Enhanced solubility and in vitro drug release of diosmetin from soy lecithin based‐diosmetin phytosome

The Diosmetin Phytosome (Dt‐Ph) was developed to enhance the complex's aqueous solubility and in vitro drug release compared to pure Diosmetin (Dt). The process variables such as the reactants’ molar ratio, reaction time, stirring speed, and reaction temperature were varied to identify the most appropriate conditions for synthesis. The resulting Dt‐Ph possessed a particle size of 213.9 nm, a zeta potential of −115.1 mV, and a 95.6% encapsulation effectiveness, indicating the successful formation of the phytosome.
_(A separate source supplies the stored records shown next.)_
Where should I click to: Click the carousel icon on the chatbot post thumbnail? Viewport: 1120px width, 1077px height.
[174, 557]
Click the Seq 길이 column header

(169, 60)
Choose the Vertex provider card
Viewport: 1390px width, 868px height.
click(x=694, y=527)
Scanning electron microscopy (SEM) was used to analyze the morphology of the surface of Dt and Dt‐Ph. The in vitro dissolution in 24 h and normal cell cytotoxic activities of the selected formulation were evaluated. The solubility of Dt‐Ph in buffered media was four times higher than Dt, indicating greater hydrophilicity of Dt‐Ph in comparison to the more lipophilic‐free drug. Additionally, the formulation showed a noticeably increased rate and extent of dissolution studies on drug release, which was two times better than Dt. Cytotoxicity results on HEK‐293A cells showed that Dt‐Ph had less impact on normal cells compared to Dt. Diosmetin, a flavonoid aglycone that has diverse biological activities, was in combination with a lipid‐based delivery system—phytosome to improve its bioavailability. The complex was shown to have prospectively enhanced the solubility in different gastrointestinal environments for further application of oral administration.